Я посмотрел Кримсону в глаза:
— Этот парень — Тигра? Ты это пришел сказать?
— Вряд ли второй такой еще где-то есть. Я тут подумал: ты о нем все расспрашивал, вас водой было не разлить, может, ты знаешь, что с ним случилось?
— Не знаю. Но, кажется, знаю человека, который должен знать.
13
— Мисс Бинкуорси сделала за последние дни огромный скачок вперед, — сказал мистер Гудсон.
— А все потому, что мистер Гудсон такой терпеливый инструктор, — жеманно откликнулась Фенелла.
— Дайте мешочек, меня сейчас стошнит, — пробормотал я на заднем сиденье «метро» с двойным комплектом управления, но они не расслышали.
Когда в день выписки в больницу явились мистер Гудсон с Фенеллой, я подумал, что меня доставят домой стильно, в «Армстронге», Фенелла будет прижимать мою голову к груди, а я через соломинку буду цедить водку с апельсиновым соком.

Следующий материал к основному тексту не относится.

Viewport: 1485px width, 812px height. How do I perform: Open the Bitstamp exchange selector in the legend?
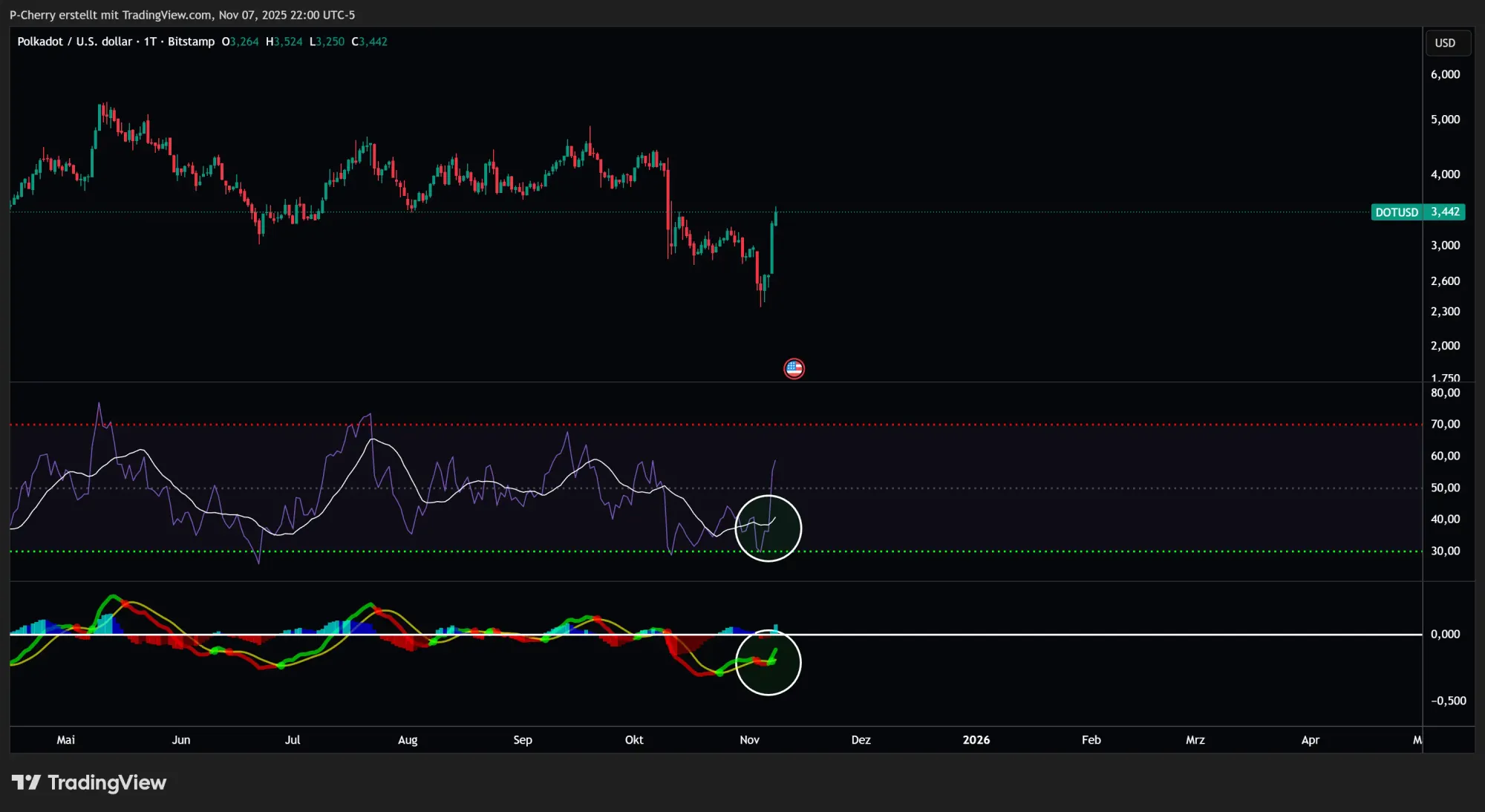[190, 42]
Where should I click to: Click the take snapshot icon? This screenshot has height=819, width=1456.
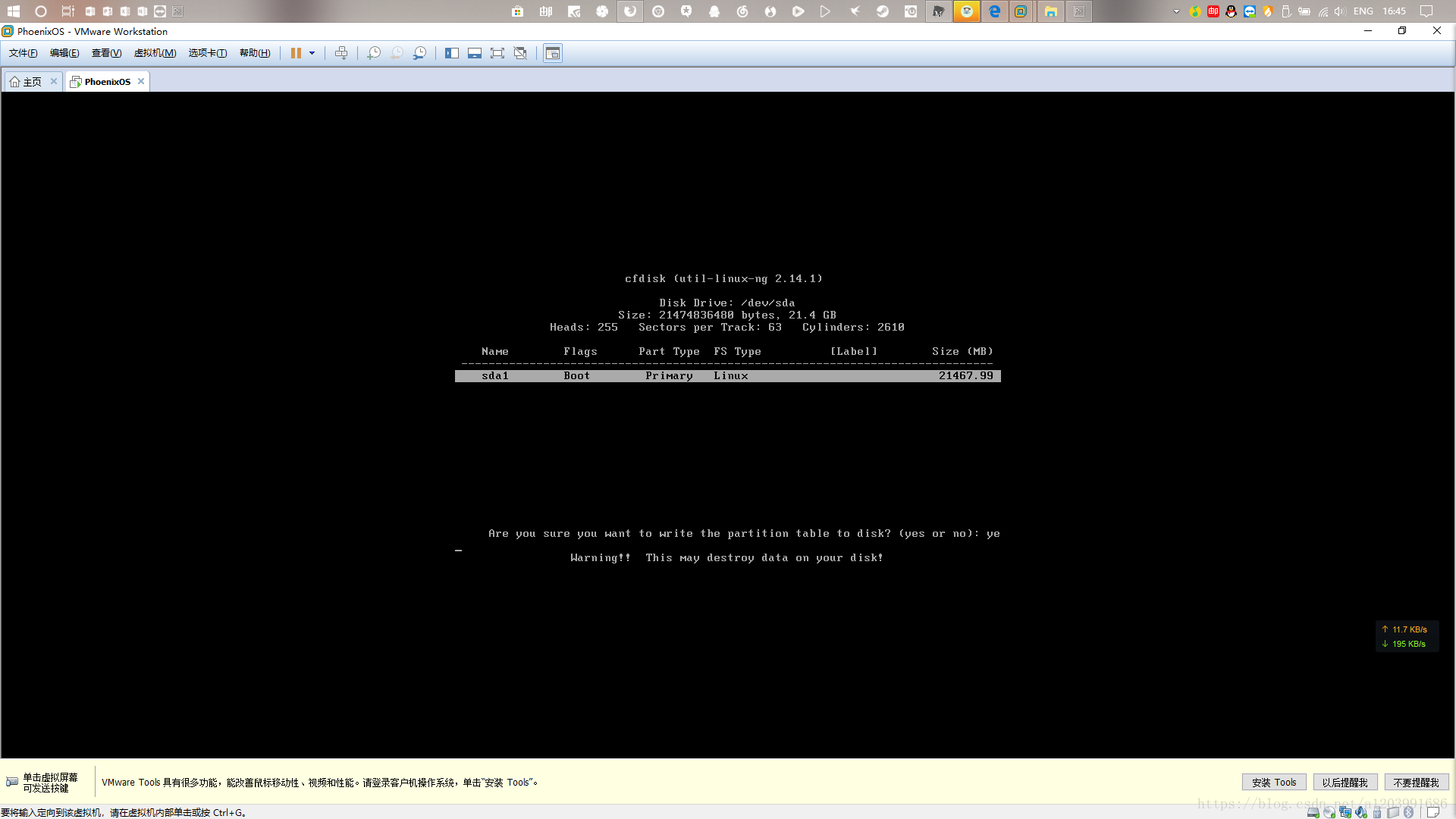pos(374,53)
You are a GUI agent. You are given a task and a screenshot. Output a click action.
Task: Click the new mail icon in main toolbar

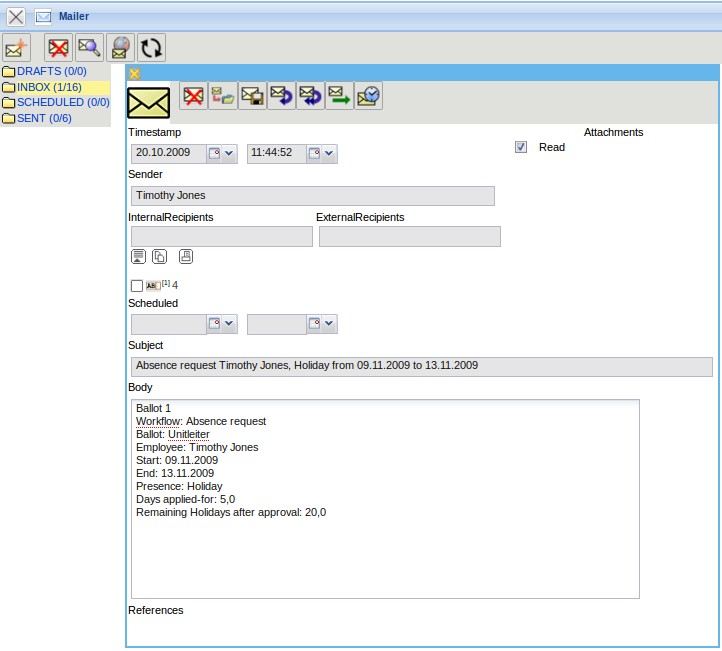pyautogui.click(x=17, y=47)
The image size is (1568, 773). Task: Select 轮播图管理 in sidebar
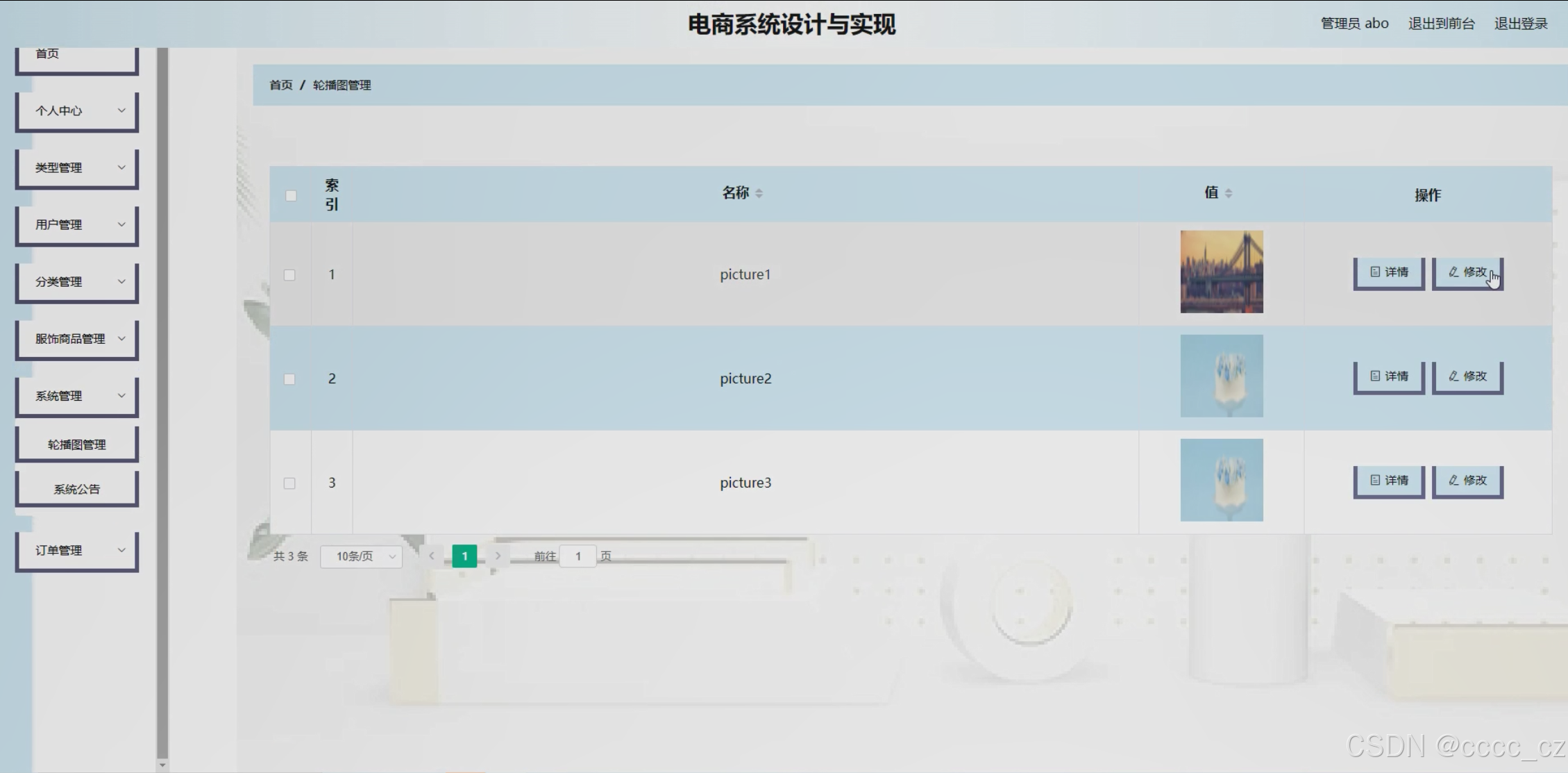pos(77,444)
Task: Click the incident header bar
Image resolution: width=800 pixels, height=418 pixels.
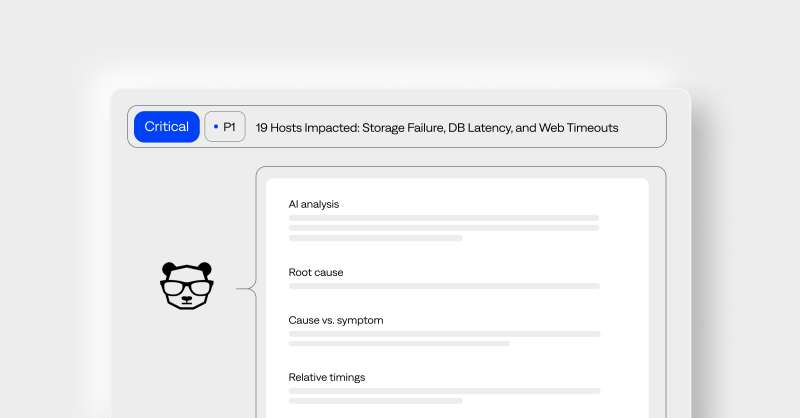Action: pos(397,127)
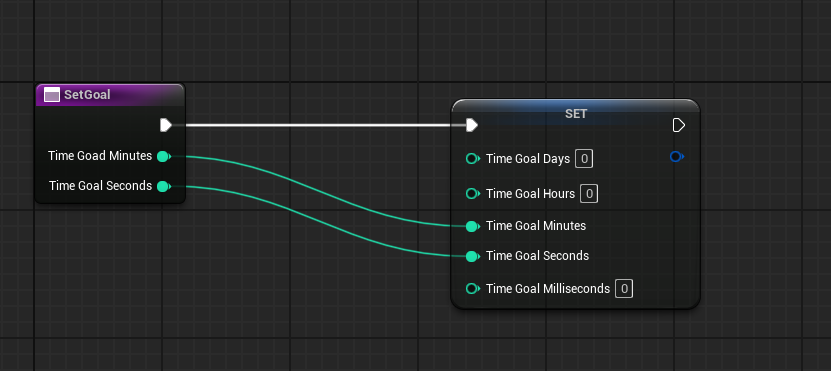The width and height of the screenshot is (831, 371).
Task: Edit the Time Goal Days value field
Action: tap(584, 158)
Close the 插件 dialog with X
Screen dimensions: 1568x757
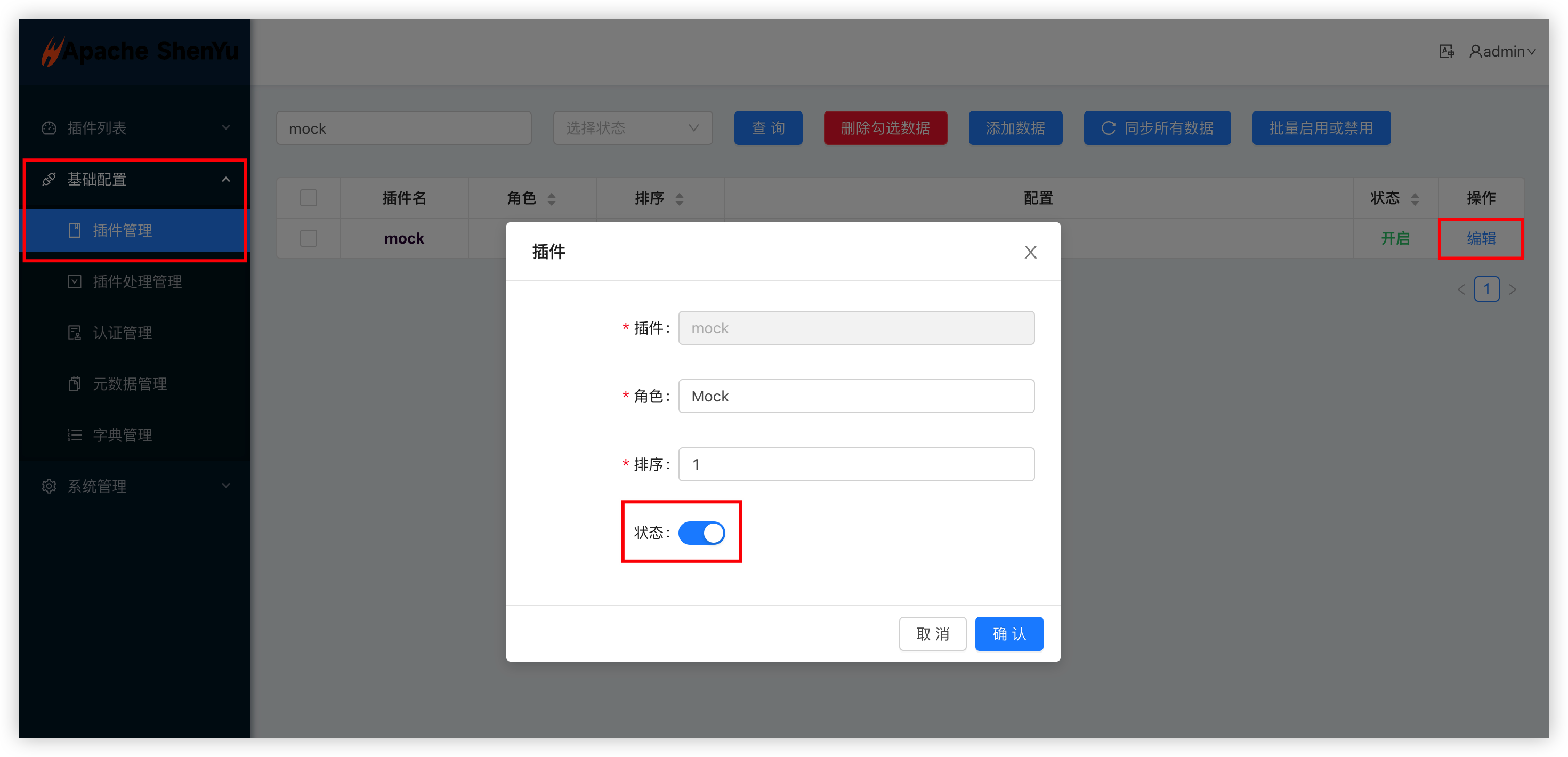coord(1030,252)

Мало того, что они забыли водку, оказалось, что Фенелла взяла больничный, чтобы урвать еще одно занятие по вождению. О состоянии моего здоровья и о том, каким шоком или нервным стрессом это может для меня обернуться, никто не подумал. Пришлось сидеть, закрыв глаза, и страдать. Насколько люди все-таки эгоистичны!
Я попросил их остановиться возле аптеки — мне, мол, надо взять болеутоляющее по рецепту. Рядом — разумеется, по чистой случайности — оказался винный магазин. Пока Фенелла безуспешно пыталась поставить машину параллельно бордюру, я зашел в аптеку справиться насчет предписанного лекарства. Как я и предполагал, лекарство по рецепту оказалось впятеро дороже и вдвое сильнее того же лекарства, но без рецепта. Я попросил сотню таблеток без претензий, порвал рецепт в клочки, хотя в некоторых районах города его можно было загнать за пару фунтов, и прихватил пакетик детских соломинок с коленцем — легче было пить «Спешиал Брю», купленное в соседнем магазине. После двойной дозы таблеток и нескольких глотков пива я был готов ехать до самого Хэкни. Еще лучше стало, когда я зажмурился.
В целом до дома мы добрались без приключений, за исключением опасного сближения с автобусом у моста Блэкфрайарс, но, так как Фенелла автобуса не заметила вообще, инцидент был не в счет.
На Стюарт-стрит никто не вывесил флаги в честь моего возвращения, однако квартира была прибрана и кто-то купил бутылку молока и полдюжины банок супа, одобренного Обществом вегетарианцев. Ни курева, ни выпивки. Спрингстин тоже не показывался, хотя так было даже лучше. Он бы на меня завыл. И дело не в моем виде, он любил выть на меня в принципе, а тут меня не было целых пять дней. Сколько у него воя-то накопилось! Кроме того, кот мог околеть со смеху при виде маски, которую мне наказали носить еще неделю.